# Trecho da fonte
++++++++++++++++++++

Acaba de ser anunciado o novo filme de João Salaviza e
Renée Nader Messora que fará sua estreia mundial no Festival de Cannes, entre
16 e 27 de maio. A FLOR
DO BURITI será exibido como parte da Seleção
Oficial, na sessão Un Certain Regard, que também premiou a dupla em 2018,
quando receberam o prêmio especial do júri com “Chuva é Cantoria na Aldeia dos
Mortos”.
Novamente com os Krahô, no norte do
Tocantins, o filme traz um dos temas mais urgentes da atualidade: a luta pela
terra e as diferentes formas de resistência implementadas pela comunidade da
aldeia Pedra Branca.
“O filme nasce do desejo em pensar a relação
dos Krahô com a terra, pensar em como essa relação vai sendo elaborada pela
comunidade através dos tempos. As diferentes violências sofridas pelos Krahô
nos últimos 100 anos também alavancaram um movimento de cuidado e reivindicação
da terra como bem maior, condição primeira para que a comunidade possa viver
dignamente e no exercício pleno de sua cultura”, explica a codiretora Renée Nader Messora.
A FLOR DO BURITI atravessa os últimos 80 anos dos Krahô, trazendo para a
tela um massacre ocorrido em 1940, onde morreram dezenas de pessoas. Perpetrado
por dois fazendeiros da região, as violências praticadas naquele momento
continuam a ecoar na memória das novas gerações.
“Filmar o massacre era um grande dilema. Se
por um lado é uma história que deve ser contada, por outro não nos interessava
produzir imagens que perpetuassem novamente uma violência. Percebemos que a
única forma de filmar essa sequência era a partir da memória compartilhada, a
partir de relatos, do que ainda perdura no imaginário coletivo desse pessoal
que insiste em sobreviver”, conta a diretora.
A FLOR DO BURITI foi rodado durante quinze meses em quatro aldeias
diferentes, dentro da Terra Indígena Kraholândia, e assim como em “Chuva é
Cantoria na Aldeia dos Mortos”, a equipe era muito pequena e se dividia entre
indígenas e não indígenas. Relatos históricos baseados em conversas e a
realidade atual da comunidade serviram de base para a construção da narrativa
do filme.

++++++++++++++++++++

# Dados armazenados

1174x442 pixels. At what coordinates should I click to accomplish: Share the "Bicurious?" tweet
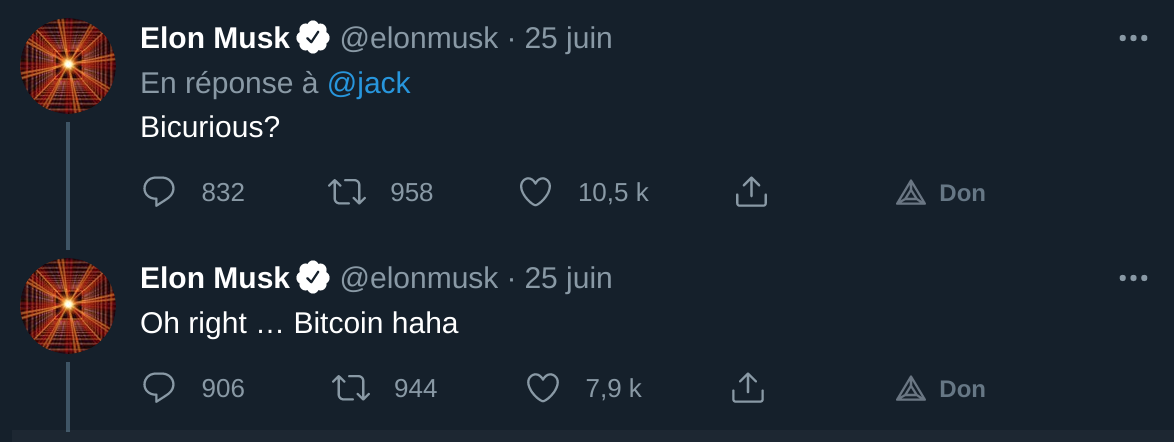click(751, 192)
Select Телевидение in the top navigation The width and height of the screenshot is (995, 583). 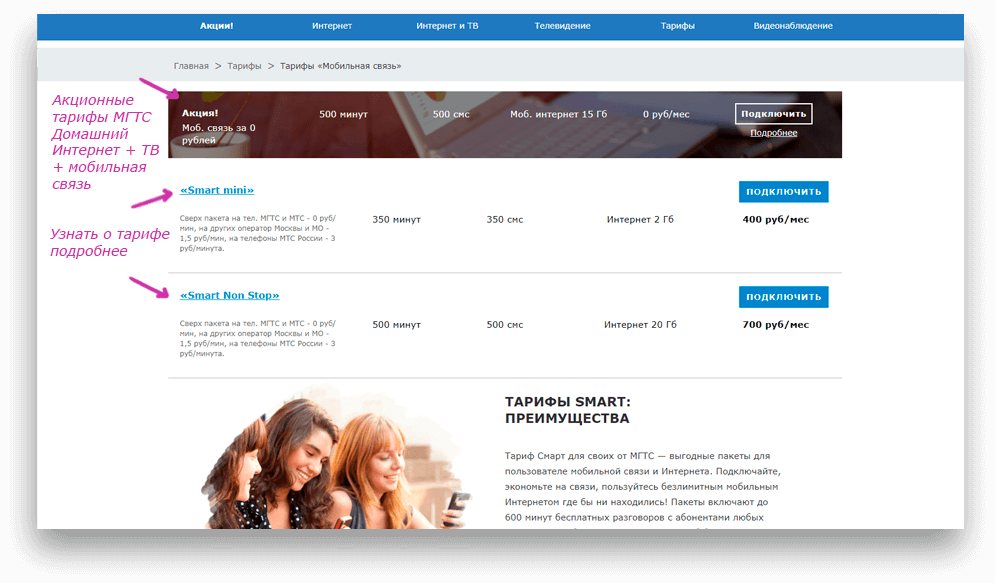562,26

++++++++++++++++++++

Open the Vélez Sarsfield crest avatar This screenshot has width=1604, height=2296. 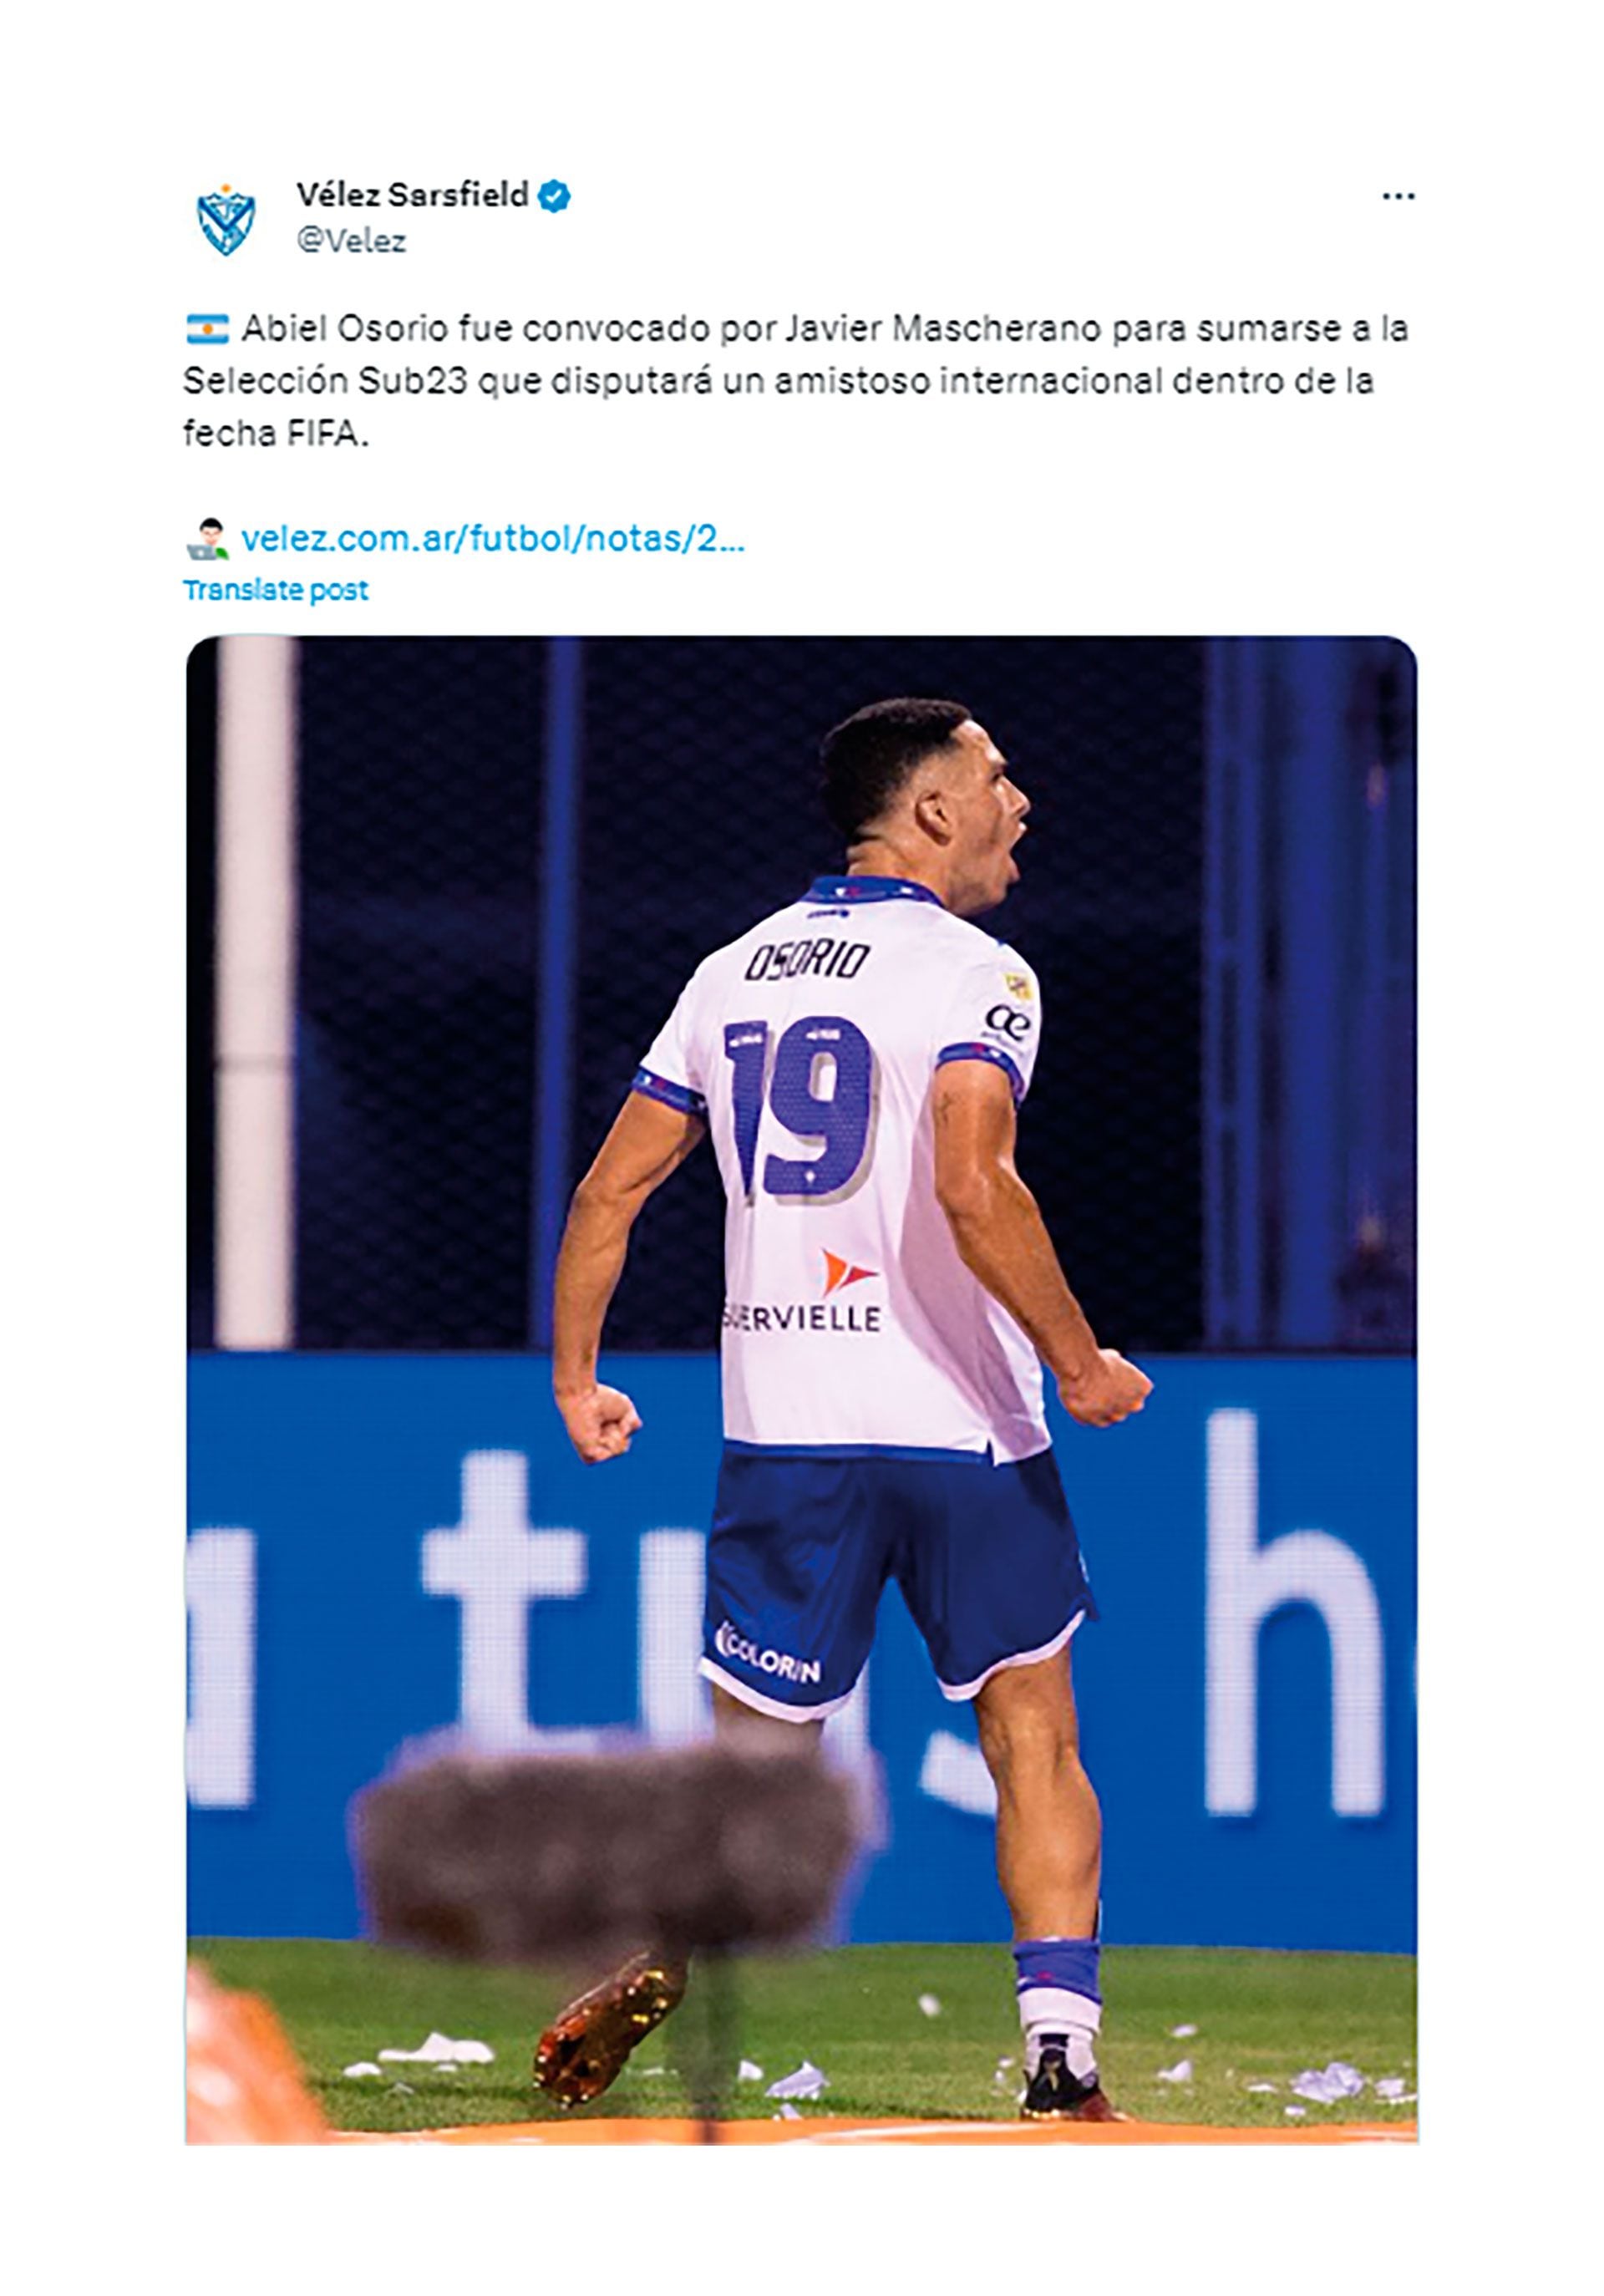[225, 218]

++++++++++++++++++++

# O que fazer
• A. Responda, com base no texto sobre o filme A FLOR DO BURITI:
(i) Em qual sessão do Festival de Cannes o filme será exibido?
(ii) Em que ano ocorreu o massacre que o filme leva para a tela?
(iii) Por quanto tempo e em quantas aldeias o filme foi rodado?
• B. Continue o texto sobre o filme A FLOR DO BURITI a partir da última frase.

# As respostas
• A.
(i) Na sessão Un Certain Regard, como parte da Seleção Oficial.
(ii) Em 1940.
(iii) Durante quinze meses, em quatro aldeias.

• B.
“A gente não trabalha com o roteiro fechado.
A questão da terra é a espinha dorsal do filme. Propusemos aos atores trabalhar
a partir desse eixo, criar um filme que pudesse viajar pelos tempos, pela
memória, pelos mitos, mas que ao mesmo tempo fosse uma construção em aberto que
faríamos enquanto fossemos filmando. A narrativa foi sendo construída com a
Patpro, o Hyjnõ e o Ihjãc, que assinam o roteiro”, explica João Salaviza.
As manifestações em Brasília durante a
votação do Marco Temporal e as ameaças que a Terra Indígena vem sofrendo nos últimos
anos - roubo de animais silvestres, extração de madeira, reativação de uma
barragem ilegal - são absorvidas pelo filme, em uma narrativa onde passado e
presente coexistem e formam um corpo só.
“Os desafios que os Krahô enfrentam hoje
ecoam em todo o nosso continente. O que contamos aqui, em um contexto
extremamente específico e peculiar, é também a História dos povos indígenas
sul-americanos desde a invasão. Se as formas de violência são múltiplas e
capazes de aniquilar nações inteiras, as formas de resistência são ainda mais
potentes, vibrantes e reinventadas diariamente”, conta Renée.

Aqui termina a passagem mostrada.